AOL’s Tim Armstrong Talks Ads, Patch, and HuffPost Live

As Web evolves, CEO says audiences will gather around trusted brands

Hot off some news about its advertising platform, Project Devil, AOL's CEO Tim Armstrong kicked off Advertising Week at OMMA Global's conference. Trying to cover a lot of ground in only a few minutes, Armstrong addressed the company's sometimes controversial views on content creation, Patch's profitability, and his "equation" for HuffPost Live. Here are some of the highlights:

Armstrong believes a flood of content won't hurt trusted publishers. He bookended his panel discussion dismissing claims that the flood of content on the Internet is a threat to major online publishers—he said the average user is unlikely to explore the wide variety of content at hand and will pick quality over variety. "The world may be exploding but human nature wants you to collect around trusted brands," he told the crowd, noting that most users will stick with 15 Web destinations they trust. 

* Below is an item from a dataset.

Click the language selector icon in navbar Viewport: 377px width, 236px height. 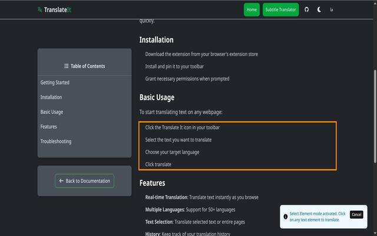point(332,9)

Armstrong is a believer in Patch's profitability. Armstrong spent a considerable portion of his short talk defending AOL's local journalism project, Patch. He made a point of noting that he has promised investors profitability by 2014 and that the significant investment made by AOL will be valuable in the long run. Armstrong dismissed media criticism of the local network, which has covered Patch's failure to turn a profit thus far (Patch is reported to have lost $147 million in 2011) and made pains to paint it as not only a sound investment, but an agent for positive community change. "Reality is that Patch has probably done more for local communities than any other online entity," he told the crowd, noting the platform's ability to connect a community. 

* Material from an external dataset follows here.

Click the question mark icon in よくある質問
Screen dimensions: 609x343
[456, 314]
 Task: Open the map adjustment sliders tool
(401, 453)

He broke down the linchpin to HuffPost Live's success mathematically. Armstrong appeared very pleased with the progress of HuffPost Live (though no numbers were discussed), noting that the young streaming news network has a governing equation leading to its success. "We can do 500 percent of the content of cable at 5 percent of cost," he said. He attributed future growth to the platform's ability to dive deeper and into more topics than cable news. Armstrong also hinted at a possible change in the ad model, noting that the network wants to experiment with the possibility of live advertising.

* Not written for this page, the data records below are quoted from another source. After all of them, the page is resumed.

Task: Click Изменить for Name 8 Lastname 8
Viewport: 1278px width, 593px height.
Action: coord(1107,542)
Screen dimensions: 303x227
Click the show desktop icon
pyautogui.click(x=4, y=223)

Armstrong, on the future: He countered the notion that online content isn't profitable by saying his experience shows legacy media finding success and many digital sides of traditional and print publications turning profits. Armstrong was also very bullish on the future saying, "'TV ad dollars are coming to the Web" and said that while 2013 will be a transition year, 2014 is where we will see a noticable shift in Web spend.